The Curiosity rover currently roaming the surface of Mars has made a major breakthrough in detecting traces of ‘organic molecules’ that could show evidence of microbial life beneath the planet’s surface.
These organic molecules, in the right conditions, can give rise to the possibility of life as they are primarily made of carbon, hydrogen, and oxygen atoms which form the basis of our existence here on Earth.
These particular molecules were found in a drilled sample of the Sheepbed mudstone in Gale crater, the original landing site for the Curiosity rover using the robot’s Sample Analysis at Mars (SAM) instrument suite.
Scientists at US space agency NASA believe the crater was once the site of a lake billions of years ago, and rocks like mudstone formed from sediment in the lake and, with this new evidence, showed that this location once offered a habitat for limited organic material existing within liquid water and a warm environment.
Also included in the organic molecules discovered by the NASA scientists are a number of chlorine atoms, most notably chlorobenzene, which on Earth is not naturally occurring and is most commonly used in industrial solvent which classifies it as a carcinogen, but scientists believe it could have been created following a heating process within its SAM instrument suite.
This illustration portrays possible ways methane might be added to Mars' atmosphere (sources) and removed from the atmosphere (sinks). Image via NASA/JPL-Caltech/SAM-GSFC/University of Michigan
Methane spike recorded
Perhaps just as interesting is the news that following Curiosity’s drilling, NASA also recorded that methane levels spiked by as much as 10 times more than normal, which to many would suggest reason to be hopeful given that methane is associated with the breakdown of organic waste created by intelligent life.
However, ever cautious, a member of the Curiosity science team is erring on the side of caution by saying the findings could show previous evidence of life, but equally may not.
"This temporary increase in methane – sharply up and then back down – tells us there must be some relatively localised source," said Sushil Atreya of the University of Michigan. "There are many possible sources, biological or non-biological, such as interaction of water and rock."
Regardless of whether the gas is biological or not, its discovery could prove exponentially beneficial to future manned Mars missions as astronauts could potentially mine the planet’s surface for the gas to use as a fuel source, prolonging their ability to stay on the planet.

:: Data extract ::
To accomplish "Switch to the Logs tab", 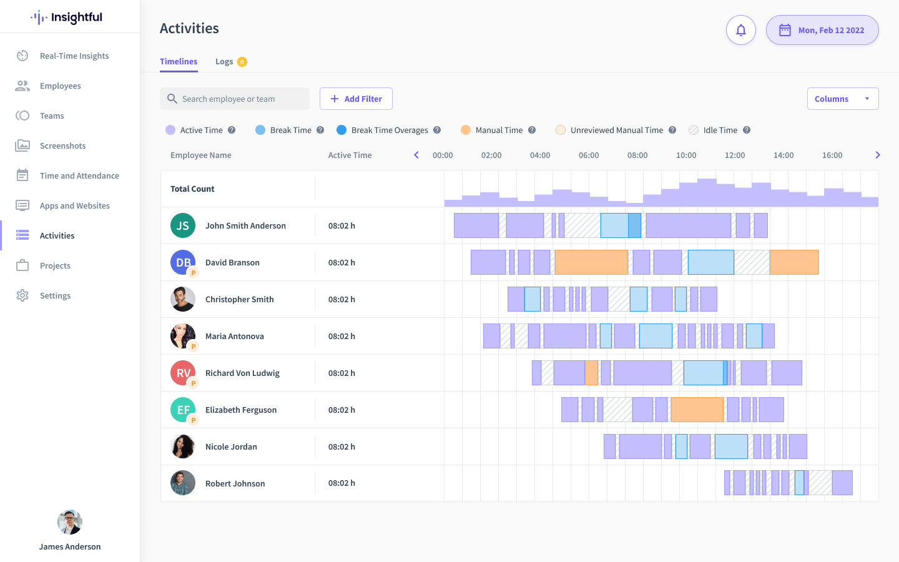I will click(224, 61).
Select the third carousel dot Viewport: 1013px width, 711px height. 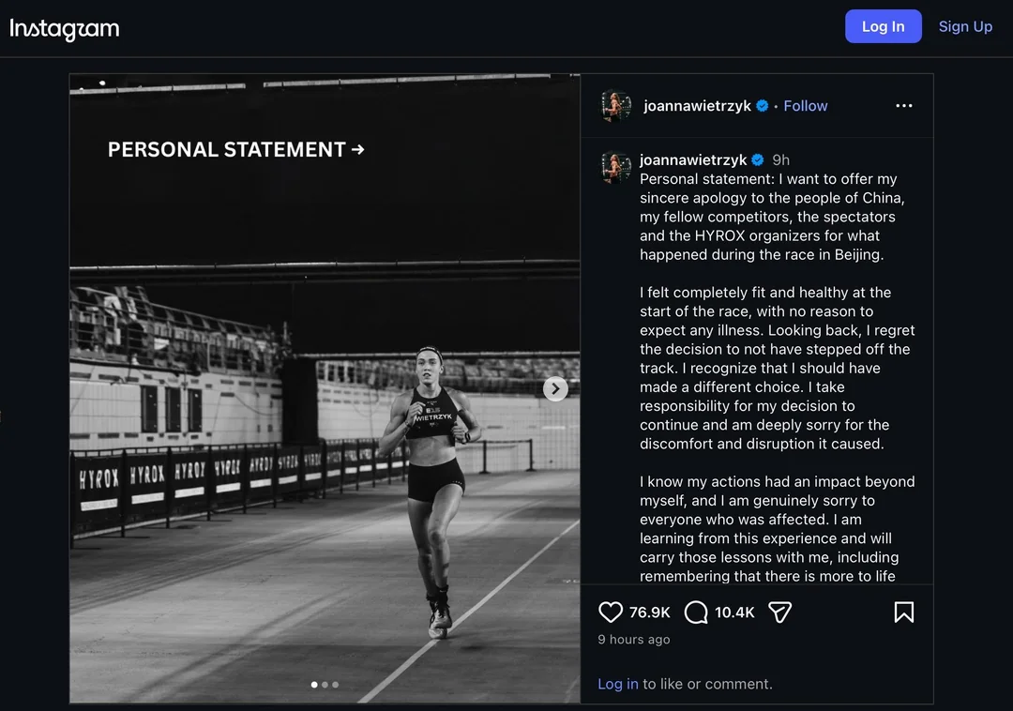pyautogui.click(x=335, y=685)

:: What the task requires ::
From the Curiosity rover article above, copy word for word the part that opens with the words containing "The Curiosity rover currently" and closes with "the planet’s surface.".

:: Result of the task ::
The Curiosity rover currently roaming the surface of Mars has made a major breakthrough in detecting traces of ‘organic molecules’ that could show evidence of microbial life beneath the planet’s surface.